►
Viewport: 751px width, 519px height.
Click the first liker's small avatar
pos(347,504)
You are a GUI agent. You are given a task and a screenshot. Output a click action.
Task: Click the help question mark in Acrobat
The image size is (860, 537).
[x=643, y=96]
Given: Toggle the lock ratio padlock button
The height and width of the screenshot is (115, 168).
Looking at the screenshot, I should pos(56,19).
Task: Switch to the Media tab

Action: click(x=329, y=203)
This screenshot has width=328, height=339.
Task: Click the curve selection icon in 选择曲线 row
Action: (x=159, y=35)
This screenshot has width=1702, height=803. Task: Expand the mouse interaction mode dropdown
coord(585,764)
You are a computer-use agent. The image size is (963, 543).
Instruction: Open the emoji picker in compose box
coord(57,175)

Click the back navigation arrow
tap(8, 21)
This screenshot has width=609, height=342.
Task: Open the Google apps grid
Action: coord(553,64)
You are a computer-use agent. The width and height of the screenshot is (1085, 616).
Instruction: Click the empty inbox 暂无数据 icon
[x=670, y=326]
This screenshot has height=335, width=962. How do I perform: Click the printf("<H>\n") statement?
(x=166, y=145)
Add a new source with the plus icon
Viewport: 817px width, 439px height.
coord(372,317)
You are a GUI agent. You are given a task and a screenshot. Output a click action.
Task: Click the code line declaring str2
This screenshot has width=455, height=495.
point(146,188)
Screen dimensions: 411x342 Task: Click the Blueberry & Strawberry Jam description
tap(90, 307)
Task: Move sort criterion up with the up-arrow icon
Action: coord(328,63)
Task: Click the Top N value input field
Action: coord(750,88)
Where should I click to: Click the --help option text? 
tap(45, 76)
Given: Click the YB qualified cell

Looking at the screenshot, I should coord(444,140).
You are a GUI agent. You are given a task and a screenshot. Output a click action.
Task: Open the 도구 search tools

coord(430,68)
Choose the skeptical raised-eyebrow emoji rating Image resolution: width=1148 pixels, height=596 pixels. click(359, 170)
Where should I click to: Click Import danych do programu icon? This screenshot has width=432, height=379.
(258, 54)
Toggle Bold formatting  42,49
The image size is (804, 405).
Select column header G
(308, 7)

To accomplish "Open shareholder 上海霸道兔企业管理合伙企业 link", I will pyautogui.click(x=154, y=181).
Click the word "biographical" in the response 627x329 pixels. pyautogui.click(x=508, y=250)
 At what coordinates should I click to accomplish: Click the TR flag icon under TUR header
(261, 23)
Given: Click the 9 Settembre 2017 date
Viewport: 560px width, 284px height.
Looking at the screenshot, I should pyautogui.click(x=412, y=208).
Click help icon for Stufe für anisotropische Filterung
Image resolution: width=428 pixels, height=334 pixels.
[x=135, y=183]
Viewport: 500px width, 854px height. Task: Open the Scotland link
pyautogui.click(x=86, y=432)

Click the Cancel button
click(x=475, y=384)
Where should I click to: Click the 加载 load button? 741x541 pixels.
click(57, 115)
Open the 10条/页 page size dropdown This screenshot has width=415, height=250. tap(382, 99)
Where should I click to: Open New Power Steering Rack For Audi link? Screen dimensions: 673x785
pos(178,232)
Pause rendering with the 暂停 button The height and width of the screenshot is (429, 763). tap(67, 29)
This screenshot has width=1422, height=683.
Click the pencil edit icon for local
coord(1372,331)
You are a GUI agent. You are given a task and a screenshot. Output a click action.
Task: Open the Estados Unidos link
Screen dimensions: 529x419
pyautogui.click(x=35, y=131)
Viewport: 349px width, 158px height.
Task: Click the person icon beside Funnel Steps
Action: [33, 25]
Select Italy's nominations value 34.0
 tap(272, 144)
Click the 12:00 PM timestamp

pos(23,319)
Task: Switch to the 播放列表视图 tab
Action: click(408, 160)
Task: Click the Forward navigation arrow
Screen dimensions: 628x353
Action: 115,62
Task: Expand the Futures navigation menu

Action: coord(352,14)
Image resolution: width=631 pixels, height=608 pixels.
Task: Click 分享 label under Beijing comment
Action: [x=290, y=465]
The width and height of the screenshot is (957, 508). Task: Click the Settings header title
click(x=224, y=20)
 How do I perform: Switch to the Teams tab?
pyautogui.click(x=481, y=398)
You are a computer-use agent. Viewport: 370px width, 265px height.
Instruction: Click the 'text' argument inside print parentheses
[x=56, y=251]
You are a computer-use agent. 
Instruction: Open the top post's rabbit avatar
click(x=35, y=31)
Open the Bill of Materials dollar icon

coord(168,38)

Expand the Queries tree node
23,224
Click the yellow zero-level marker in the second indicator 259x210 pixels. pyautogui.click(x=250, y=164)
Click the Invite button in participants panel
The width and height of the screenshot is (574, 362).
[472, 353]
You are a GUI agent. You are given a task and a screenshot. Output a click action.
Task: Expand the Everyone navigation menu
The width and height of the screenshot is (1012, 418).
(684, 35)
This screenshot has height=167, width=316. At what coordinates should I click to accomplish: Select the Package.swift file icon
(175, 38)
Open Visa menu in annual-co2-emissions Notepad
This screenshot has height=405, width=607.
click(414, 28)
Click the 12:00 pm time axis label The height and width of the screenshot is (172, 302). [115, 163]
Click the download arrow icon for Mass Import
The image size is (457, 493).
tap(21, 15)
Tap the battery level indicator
◄
* WHAT THE TASK ASKS *
What you return must match the listing exactly, with nothing missing.

* RESPONSE AREA *
Viewport: 751px width, 519px height.
Click the first liker's small avatar
pos(347,504)
You are a GUI agent. You are given a task and a screenshot. Output a click action.
Task: Click the help question mark in Acrobat
The image size is (860, 537).
[x=643, y=96]
Given: Toggle the lock ratio padlock button
The height and width of the screenshot is (115, 168).
Looking at the screenshot, I should pos(56,19).
Task: Switch to the Media tab

Action: click(x=329, y=203)
This screenshot has width=328, height=339.
Task: Click the curve selection icon in 选择曲线 row
Action: (x=159, y=35)
This screenshot has width=1702, height=803. Task: Expand the mouse interaction mode dropdown
coord(585,764)
You are a computer-use agent. The image size is (963, 543).
Instruction: Open the emoji picker in compose box
coord(57,175)

Click the back navigation arrow
tap(8, 21)
This screenshot has width=609, height=342.
Task: Open the Google apps grid
Action: coord(553,64)
You are a computer-use agent. The width and height of the screenshot is (1085, 616).
Instruction: Click the empty inbox 暂无数据 icon
[x=670, y=326]
This screenshot has height=335, width=962. How do I perform: Click the printf("<H>\n") statement?
(x=166, y=145)
Add a new source with the plus icon
Viewport: 817px width, 439px height.
coord(372,317)
You are a GUI agent. You are given a task and a screenshot. Output a click action.
Task: Click the code line declaring str2
This screenshot has width=455, height=495.
point(146,188)
Screen dimensions: 411x342 Task: Click the Blueberry & Strawberry Jam description
tap(90, 307)
Task: Move sort criterion up with the up-arrow icon
Action: coord(328,63)
Task: Click the Top N value input field
Action: coord(750,88)
Where should I click to: Click the --help option text? 
tap(45, 76)
Given: Click the YB qualified cell

Looking at the screenshot, I should coord(444,140).
You are a GUI agent. You are given a task and a screenshot. Output a click action.
Task: Open the 도구 search tools

coord(430,68)
Choose the skeptical raised-eyebrow emoji rating Image resolution: width=1148 pixels, height=596 pixels. click(359, 170)
Where should I click to: Click Import danych do programu icon? This screenshot has width=432, height=379.
(258, 54)
Toggle Bold formatting  42,49
The image size is (804, 405).
Select column header G
(308, 7)

To accomplish "Open shareholder 上海霸道兔企业管理合伙企业 link", I will pyautogui.click(x=154, y=181).
Click the word "biographical" in the response 627x329 pixels. pyautogui.click(x=508, y=250)
 At what coordinates should I click to accomplish: Click the TR flag icon under TUR header
(261, 23)
Given: Click the 9 Settembre 2017 date
Viewport: 560px width, 284px height.
Looking at the screenshot, I should pyautogui.click(x=412, y=208).
Click help icon for Stufe für anisotropische Filterung
Image resolution: width=428 pixels, height=334 pixels.
[x=135, y=183]
Viewport: 500px width, 854px height. Task: Open the Scotland link
pyautogui.click(x=86, y=432)

Click the Cancel button
click(x=475, y=384)
Where should I click to: Click the 加载 load button? 741x541 pixels.
click(57, 115)
Open the 10条/页 page size dropdown This screenshot has width=415, height=250. tap(382, 99)
Where should I click to: Open New Power Steering Rack For Audi link? Screen dimensions: 673x785
pos(178,232)
Pause rendering with the 暂停 button The height and width of the screenshot is (429, 763). tap(67, 29)
This screenshot has width=1422, height=683.
Click the pencil edit icon for local
coord(1372,331)
You are a GUI agent. You are given a task and a screenshot. Output a click action.
Task: Open the Estados Unidos link
Screen dimensions: 529x419
pyautogui.click(x=35, y=131)
Viewport: 349px width, 158px height.
Task: Click the person icon beside Funnel Steps
Action: [33, 25]
Select Italy's nominations value 34.0
 tap(272, 144)
Click the 12:00 PM timestamp

pos(23,319)
Task: Switch to the 播放列表视图 tab
Action: click(408, 160)
Task: Click the Forward navigation arrow
Screen dimensions: 628x353
Action: 115,62
Task: Expand the Futures navigation menu

Action: coord(352,14)
Image resolution: width=631 pixels, height=608 pixels.
Task: Click 分享 label under Beijing comment
Action: [x=290, y=465]
The width and height of the screenshot is (957, 508). Task: Click the Settings header title
click(x=224, y=20)
 How do I perform: Switch to the Teams tab?
pyautogui.click(x=481, y=398)
You are a computer-use agent. Viewport: 370px width, 265px height.
Instruction: Click the 'text' argument inside print parentheses
[x=56, y=251]
You are a computer-use agent. 
Instruction: Open the top post's rabbit avatar
click(x=35, y=31)
Open the Bill of Materials dollar icon

coord(168,38)

Expand the Queries tree node
23,224
Click the yellow zero-level marker in the second indicator 259x210 pixels. pyautogui.click(x=250, y=164)
Click the Invite button in participants panel
The width and height of the screenshot is (574, 362).
[472, 353]
You are a GUI agent. You are given a task and a screenshot. Output a click action.
Task: Expand the Everyone navigation menu
The width and height of the screenshot is (1012, 418).
(684, 35)
This screenshot has height=167, width=316. At what coordinates should I click to accomplish: Select the Package.swift file icon
(175, 38)
Open Visa menu in annual-co2-emissions Notepad
This screenshot has height=405, width=607.
click(414, 28)
Click the 12:00 pm time axis label The height and width of the screenshot is (172, 302). [115, 163]
Click the download arrow icon for Mass Import
The image size is (457, 493).
tap(21, 15)
Tap the battery level indicator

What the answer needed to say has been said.